Written problem. Quote the RAID post from "If you want raid for" up to and including "to mess with.".

Source extract.

If you want raid for the redundancy aspect of it, and are willing to take the hit in usable space, then it's worth it.
If you just want raid 0 to boost performance, it's not worth it IMO. (one drive fails, you loose the whole array ... not the best scenario to be in)
EDIT: I'm not saying raid 0 is bad always, just in this scenario, it is impractical. I know you folks who are big on video or audio editing and sometimes encoding can get big benefits from having a really really really big and fast scrap volume to mess with.

If you want raid 0 because it's cheaper to buy multiple 200-400gb drives per GB of space than it is to buy one of the 500GB+ drives per GB of space, then use your best judgement.

Entries on where each item appears
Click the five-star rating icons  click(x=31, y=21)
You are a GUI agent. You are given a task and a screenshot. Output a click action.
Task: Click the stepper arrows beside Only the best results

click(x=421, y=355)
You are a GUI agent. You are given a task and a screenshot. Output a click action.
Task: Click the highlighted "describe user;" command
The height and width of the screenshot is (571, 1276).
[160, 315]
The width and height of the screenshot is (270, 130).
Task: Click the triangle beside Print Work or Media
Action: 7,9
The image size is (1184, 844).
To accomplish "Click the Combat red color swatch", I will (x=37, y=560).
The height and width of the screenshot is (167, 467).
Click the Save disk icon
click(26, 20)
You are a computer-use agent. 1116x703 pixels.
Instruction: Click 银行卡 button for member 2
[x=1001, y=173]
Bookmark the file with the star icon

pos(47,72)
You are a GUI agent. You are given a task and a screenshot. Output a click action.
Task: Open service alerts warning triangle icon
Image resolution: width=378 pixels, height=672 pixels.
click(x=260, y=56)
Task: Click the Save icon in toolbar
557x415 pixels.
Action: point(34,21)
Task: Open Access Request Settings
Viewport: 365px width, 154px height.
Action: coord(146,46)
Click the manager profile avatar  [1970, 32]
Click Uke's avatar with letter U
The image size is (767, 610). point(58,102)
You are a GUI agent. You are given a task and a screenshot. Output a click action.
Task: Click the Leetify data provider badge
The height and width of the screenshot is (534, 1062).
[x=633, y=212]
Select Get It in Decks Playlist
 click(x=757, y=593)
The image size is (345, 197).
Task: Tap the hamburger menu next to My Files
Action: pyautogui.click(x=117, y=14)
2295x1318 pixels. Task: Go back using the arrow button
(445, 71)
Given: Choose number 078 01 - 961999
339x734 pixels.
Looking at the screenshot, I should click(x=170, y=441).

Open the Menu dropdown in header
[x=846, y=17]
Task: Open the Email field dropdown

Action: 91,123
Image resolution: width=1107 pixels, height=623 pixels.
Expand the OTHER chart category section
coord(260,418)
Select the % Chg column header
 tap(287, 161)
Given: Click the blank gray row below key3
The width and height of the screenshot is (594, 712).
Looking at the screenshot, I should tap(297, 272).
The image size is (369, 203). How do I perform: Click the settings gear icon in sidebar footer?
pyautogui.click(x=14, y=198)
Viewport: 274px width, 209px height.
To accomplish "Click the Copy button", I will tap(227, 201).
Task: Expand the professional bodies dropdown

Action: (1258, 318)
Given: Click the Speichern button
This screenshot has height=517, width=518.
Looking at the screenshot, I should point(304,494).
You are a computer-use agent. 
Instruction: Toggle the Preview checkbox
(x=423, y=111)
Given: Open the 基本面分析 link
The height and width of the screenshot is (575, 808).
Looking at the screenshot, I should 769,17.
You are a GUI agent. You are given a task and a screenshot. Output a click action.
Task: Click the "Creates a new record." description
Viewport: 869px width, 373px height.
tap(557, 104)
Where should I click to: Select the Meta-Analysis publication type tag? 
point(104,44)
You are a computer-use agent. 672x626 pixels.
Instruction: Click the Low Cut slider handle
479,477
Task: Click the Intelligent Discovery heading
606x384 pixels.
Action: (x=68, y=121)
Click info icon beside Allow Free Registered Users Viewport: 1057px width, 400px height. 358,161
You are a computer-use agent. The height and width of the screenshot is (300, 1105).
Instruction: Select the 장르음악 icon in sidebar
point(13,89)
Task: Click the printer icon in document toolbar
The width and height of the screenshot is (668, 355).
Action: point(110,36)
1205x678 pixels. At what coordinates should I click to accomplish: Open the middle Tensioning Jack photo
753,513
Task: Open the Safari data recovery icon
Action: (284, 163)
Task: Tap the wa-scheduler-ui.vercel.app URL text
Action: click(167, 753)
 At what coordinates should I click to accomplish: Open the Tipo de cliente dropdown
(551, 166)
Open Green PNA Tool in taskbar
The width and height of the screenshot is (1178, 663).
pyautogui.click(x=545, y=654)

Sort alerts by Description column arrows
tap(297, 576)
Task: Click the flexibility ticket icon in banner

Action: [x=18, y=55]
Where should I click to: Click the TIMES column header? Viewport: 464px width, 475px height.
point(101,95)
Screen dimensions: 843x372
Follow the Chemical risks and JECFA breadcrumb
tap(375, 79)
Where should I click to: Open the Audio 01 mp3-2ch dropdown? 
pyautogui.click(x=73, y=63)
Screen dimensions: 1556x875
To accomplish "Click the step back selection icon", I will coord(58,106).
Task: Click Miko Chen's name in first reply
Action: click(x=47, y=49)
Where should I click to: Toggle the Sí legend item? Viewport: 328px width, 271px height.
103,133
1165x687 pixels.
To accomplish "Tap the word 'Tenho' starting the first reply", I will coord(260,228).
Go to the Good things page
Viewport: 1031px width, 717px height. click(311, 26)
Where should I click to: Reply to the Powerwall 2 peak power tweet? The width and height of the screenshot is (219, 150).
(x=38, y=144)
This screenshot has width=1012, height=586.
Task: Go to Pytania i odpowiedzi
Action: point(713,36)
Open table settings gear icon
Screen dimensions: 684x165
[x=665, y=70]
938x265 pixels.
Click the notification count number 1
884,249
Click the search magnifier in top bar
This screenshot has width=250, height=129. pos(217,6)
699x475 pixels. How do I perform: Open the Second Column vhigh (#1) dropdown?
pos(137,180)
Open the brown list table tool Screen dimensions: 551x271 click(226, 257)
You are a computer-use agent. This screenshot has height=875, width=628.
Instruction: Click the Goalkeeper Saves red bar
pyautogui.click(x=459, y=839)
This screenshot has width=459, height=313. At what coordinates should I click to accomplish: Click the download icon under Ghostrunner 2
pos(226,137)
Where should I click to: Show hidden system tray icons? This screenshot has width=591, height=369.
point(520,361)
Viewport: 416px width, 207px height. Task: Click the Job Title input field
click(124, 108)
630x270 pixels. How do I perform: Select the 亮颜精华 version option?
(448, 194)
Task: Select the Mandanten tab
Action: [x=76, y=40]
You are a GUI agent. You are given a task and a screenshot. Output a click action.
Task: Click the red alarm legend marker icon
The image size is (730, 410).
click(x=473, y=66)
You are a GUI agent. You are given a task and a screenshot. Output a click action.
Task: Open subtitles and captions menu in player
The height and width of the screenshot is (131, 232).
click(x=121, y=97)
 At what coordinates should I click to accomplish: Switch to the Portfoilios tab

Correct output.
If you want raid for the redundancy aspect of it, and are willing to take the hit in usable space, then it's worth it.
If you just want raid 0 to boost performance, it's not worth it IMO. (one drive fails, you loose the whole array ... not the best scenario to be in)
EDIT: I'm not saying raid 0 is bad always, just in this scenario, it is impractical. I know you folks who are big on video or audio editing and sometimes encoding can get big benefits from having a really really really big and fast scrap volume to mess with.